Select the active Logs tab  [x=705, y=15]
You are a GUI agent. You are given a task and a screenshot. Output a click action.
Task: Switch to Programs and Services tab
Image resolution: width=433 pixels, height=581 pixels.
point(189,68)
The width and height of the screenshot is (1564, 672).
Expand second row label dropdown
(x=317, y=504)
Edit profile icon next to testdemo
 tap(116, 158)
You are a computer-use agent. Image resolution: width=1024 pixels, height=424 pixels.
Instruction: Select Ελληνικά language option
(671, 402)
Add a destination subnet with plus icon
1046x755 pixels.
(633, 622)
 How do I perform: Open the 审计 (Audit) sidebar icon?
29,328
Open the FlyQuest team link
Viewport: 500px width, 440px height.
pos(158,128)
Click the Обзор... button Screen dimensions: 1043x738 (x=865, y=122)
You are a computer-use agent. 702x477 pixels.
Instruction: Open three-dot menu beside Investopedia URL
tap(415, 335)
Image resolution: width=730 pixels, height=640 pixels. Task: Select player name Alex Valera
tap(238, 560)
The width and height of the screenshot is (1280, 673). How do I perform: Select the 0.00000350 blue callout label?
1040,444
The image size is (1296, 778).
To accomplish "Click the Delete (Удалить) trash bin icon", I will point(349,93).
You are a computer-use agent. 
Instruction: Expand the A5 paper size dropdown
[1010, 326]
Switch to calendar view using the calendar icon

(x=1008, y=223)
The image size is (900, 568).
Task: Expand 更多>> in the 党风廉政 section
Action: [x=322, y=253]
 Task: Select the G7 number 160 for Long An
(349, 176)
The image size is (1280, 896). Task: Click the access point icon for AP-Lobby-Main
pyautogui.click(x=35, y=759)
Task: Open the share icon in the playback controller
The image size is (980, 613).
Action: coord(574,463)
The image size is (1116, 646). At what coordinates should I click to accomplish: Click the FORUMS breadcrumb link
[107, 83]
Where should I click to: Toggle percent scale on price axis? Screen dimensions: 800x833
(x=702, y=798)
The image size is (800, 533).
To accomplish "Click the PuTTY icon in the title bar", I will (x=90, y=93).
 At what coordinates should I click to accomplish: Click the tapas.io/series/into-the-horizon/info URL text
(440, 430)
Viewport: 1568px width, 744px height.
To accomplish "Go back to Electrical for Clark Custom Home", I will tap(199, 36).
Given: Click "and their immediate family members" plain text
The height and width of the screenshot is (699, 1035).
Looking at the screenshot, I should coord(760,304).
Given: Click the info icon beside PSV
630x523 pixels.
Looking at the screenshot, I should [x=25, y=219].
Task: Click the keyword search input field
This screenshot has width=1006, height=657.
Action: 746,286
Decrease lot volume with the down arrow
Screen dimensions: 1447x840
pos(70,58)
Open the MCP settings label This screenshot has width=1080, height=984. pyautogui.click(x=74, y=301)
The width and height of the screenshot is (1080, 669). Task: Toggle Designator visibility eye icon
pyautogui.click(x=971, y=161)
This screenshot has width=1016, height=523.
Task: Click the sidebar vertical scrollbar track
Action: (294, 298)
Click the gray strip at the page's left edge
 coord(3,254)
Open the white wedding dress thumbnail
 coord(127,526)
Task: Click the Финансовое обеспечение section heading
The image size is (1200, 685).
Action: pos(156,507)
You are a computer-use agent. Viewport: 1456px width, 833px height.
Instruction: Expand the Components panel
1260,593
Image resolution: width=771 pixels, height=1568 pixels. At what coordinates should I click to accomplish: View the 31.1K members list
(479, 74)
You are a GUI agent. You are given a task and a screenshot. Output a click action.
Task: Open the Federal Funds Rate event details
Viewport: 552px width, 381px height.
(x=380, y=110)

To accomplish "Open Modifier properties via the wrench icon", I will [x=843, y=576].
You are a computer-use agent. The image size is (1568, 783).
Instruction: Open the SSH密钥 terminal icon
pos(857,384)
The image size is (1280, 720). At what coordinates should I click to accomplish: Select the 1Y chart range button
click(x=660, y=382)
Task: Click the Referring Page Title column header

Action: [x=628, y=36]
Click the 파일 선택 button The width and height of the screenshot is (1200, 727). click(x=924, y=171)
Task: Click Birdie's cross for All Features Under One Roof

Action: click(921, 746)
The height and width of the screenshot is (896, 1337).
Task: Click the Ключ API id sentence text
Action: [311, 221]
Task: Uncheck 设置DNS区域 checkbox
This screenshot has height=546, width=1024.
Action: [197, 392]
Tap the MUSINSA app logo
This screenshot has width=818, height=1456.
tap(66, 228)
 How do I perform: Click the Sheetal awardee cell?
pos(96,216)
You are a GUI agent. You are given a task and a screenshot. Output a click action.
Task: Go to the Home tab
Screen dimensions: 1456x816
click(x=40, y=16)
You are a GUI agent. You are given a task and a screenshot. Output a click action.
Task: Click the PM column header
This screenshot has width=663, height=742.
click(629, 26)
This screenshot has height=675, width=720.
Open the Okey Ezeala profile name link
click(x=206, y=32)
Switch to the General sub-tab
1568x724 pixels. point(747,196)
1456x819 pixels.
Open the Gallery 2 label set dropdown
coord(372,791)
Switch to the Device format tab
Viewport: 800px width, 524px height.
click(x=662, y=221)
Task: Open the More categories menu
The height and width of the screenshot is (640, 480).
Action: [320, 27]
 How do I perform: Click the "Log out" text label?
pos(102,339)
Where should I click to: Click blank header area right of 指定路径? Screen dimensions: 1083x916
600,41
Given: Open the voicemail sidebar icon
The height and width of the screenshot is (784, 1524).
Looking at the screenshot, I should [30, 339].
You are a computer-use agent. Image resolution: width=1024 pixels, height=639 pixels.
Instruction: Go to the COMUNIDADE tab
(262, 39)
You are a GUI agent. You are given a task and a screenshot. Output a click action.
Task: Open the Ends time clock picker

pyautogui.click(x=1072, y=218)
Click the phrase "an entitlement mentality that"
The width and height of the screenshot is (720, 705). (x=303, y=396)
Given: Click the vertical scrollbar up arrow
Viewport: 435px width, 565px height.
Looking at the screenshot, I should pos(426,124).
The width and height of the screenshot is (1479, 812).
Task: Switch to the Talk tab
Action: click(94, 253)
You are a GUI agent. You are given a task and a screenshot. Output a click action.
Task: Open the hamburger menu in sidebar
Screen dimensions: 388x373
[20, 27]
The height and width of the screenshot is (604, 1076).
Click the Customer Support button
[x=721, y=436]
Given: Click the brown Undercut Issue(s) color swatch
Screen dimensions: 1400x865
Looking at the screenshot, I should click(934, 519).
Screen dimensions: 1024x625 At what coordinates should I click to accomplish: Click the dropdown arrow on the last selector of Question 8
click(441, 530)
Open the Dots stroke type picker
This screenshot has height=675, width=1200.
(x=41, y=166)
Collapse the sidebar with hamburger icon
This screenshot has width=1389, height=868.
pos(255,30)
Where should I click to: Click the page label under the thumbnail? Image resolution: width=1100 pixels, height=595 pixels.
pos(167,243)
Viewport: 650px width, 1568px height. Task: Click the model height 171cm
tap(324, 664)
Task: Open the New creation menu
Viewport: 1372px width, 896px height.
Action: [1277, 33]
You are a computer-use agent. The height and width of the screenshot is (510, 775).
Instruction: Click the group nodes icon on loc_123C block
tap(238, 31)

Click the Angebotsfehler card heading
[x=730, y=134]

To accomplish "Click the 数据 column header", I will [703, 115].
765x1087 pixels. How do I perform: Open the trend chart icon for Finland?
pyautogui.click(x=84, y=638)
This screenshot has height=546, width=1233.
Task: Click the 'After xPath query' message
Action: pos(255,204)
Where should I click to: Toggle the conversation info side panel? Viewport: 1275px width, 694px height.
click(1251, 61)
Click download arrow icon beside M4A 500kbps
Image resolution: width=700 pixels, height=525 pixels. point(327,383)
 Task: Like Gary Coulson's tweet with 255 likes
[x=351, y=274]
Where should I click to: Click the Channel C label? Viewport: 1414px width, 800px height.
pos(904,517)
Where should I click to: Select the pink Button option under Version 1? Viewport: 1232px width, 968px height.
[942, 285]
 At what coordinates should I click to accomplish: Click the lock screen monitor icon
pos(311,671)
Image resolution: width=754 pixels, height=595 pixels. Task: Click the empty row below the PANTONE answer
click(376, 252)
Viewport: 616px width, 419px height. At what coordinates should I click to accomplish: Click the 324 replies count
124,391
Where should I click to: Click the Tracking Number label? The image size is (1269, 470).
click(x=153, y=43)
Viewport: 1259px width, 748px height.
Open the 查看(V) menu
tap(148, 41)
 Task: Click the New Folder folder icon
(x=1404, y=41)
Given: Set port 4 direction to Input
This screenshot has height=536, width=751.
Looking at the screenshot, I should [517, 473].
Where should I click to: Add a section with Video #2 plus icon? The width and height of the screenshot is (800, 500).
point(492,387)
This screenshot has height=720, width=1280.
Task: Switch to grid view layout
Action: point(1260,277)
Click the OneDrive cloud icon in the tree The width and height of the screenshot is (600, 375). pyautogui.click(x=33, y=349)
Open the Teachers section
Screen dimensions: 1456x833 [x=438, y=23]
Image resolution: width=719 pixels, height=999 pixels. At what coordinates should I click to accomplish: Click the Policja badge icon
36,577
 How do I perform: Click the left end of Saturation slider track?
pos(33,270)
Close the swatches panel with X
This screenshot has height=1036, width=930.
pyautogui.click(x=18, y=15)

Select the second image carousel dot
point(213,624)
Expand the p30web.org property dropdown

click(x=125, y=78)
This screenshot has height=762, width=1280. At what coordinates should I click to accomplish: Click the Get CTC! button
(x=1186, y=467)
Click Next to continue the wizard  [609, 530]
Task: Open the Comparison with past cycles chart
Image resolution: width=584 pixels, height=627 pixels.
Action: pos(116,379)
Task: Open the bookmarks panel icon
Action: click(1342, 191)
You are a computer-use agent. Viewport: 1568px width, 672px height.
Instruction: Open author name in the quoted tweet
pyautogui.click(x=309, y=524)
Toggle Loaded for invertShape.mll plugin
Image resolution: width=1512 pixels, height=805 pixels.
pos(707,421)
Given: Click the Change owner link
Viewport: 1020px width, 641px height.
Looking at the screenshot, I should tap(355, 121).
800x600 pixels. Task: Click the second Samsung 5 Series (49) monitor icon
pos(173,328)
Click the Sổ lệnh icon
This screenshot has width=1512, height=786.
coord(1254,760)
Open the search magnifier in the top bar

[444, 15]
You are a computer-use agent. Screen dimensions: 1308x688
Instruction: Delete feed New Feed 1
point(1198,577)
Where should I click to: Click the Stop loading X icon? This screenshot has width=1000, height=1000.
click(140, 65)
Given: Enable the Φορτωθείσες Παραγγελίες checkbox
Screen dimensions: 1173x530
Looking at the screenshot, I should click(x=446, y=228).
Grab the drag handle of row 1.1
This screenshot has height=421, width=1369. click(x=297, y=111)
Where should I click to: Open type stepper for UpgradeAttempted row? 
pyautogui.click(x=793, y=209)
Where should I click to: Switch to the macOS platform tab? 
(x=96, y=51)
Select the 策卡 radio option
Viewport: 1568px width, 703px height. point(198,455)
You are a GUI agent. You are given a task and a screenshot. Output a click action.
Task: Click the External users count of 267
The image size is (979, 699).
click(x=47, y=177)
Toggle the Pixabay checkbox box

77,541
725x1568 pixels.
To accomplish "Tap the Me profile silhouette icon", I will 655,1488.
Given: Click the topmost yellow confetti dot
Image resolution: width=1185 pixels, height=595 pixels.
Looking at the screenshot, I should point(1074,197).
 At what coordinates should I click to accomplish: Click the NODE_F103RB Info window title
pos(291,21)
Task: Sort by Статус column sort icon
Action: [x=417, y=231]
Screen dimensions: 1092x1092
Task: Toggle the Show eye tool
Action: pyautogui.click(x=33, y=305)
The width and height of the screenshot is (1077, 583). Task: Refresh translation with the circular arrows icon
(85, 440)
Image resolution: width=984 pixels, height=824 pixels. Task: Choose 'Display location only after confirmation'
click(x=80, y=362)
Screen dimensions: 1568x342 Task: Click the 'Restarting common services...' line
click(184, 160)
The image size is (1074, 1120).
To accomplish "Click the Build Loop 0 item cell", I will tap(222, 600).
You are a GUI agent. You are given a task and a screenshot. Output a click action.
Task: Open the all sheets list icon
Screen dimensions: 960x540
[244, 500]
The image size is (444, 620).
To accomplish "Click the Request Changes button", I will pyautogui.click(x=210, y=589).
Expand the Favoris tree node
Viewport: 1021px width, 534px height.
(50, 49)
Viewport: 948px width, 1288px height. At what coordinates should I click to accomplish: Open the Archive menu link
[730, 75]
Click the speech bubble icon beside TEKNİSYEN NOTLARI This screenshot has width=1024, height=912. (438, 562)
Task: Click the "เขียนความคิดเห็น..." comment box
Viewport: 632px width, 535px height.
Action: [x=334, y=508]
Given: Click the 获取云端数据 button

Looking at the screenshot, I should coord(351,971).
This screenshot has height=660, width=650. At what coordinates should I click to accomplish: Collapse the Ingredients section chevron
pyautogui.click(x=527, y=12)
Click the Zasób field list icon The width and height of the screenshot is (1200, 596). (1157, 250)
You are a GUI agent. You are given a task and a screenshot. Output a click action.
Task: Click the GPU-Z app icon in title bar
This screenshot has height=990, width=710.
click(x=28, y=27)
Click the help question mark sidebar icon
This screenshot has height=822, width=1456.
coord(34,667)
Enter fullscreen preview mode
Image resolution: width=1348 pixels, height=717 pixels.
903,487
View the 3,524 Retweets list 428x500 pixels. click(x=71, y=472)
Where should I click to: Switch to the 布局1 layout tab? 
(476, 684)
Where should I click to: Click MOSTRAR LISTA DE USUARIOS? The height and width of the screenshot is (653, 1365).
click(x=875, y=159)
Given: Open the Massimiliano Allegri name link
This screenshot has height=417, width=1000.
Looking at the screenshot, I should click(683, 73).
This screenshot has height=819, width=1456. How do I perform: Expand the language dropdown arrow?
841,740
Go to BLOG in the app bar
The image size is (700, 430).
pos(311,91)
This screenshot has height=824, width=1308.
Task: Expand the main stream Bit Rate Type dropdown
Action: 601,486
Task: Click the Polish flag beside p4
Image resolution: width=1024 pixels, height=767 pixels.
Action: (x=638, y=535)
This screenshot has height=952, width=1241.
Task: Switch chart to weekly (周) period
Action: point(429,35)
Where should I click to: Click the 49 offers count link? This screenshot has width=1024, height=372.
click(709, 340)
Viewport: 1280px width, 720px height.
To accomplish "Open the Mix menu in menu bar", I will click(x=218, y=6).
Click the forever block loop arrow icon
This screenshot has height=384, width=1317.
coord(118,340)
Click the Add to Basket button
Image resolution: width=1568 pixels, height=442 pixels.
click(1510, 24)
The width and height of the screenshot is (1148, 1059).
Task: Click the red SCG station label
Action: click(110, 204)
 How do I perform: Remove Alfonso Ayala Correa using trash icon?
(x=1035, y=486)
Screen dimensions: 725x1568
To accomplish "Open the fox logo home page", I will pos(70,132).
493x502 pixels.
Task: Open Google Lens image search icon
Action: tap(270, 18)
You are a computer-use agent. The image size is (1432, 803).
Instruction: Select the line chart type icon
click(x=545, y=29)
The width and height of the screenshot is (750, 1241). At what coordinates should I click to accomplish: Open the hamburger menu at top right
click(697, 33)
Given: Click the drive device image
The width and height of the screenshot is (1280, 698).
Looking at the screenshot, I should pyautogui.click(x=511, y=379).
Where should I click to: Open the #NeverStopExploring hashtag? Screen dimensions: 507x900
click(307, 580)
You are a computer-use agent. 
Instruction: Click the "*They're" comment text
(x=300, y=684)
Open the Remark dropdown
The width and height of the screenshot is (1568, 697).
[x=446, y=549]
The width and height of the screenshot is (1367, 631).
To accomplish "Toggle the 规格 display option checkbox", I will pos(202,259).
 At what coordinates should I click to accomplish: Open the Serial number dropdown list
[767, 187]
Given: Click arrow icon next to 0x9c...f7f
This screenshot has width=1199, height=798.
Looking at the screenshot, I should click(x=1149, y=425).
- - - -
WHAT YOU NEED TO DO: From the data above, output exactly the lines between the one containing "Task: Select the G7 number 160 for Long An" and the one containing "Open the MCP", counting both of them.

EXERCISE RESPONSE:
 Task: Select the G7 number 160 for Long An
(349, 176)
The image size is (1280, 896). Task: Click the access point icon for AP-Lobby-Main
pyautogui.click(x=35, y=759)
Task: Open the share icon in the playback controller
The image size is (980, 613).
Action: coord(574,463)
The image size is (1116, 646). At what coordinates should I click to accomplish: Click the FORUMS breadcrumb link
[107, 83]
Where should I click to: Toggle percent scale on price axis? Screen dimensions: 800x833
(x=702, y=798)
The image size is (800, 533).
To accomplish "Click the PuTTY icon in the title bar", I will (x=90, y=93).
 At what coordinates should I click to accomplish: Click the tapas.io/series/into-the-horizon/info URL text
(440, 430)
Viewport: 1568px width, 744px height.
To accomplish "Go back to Electrical for Clark Custom Home", I will tap(199, 36).
Given: Click "and their immediate family members" plain text
The height and width of the screenshot is (699, 1035).
Looking at the screenshot, I should coord(760,304).
Given: Click the info icon beside PSV
630x523 pixels.
Looking at the screenshot, I should [x=25, y=219].
Task: Click the keyword search input field
This screenshot has width=1006, height=657.
Action: 746,286
Decrease lot volume with the down arrow
Screen dimensions: 1447x840
pos(70,58)
Open the MCP settings label This screenshot has width=1080, height=984. pyautogui.click(x=74, y=301)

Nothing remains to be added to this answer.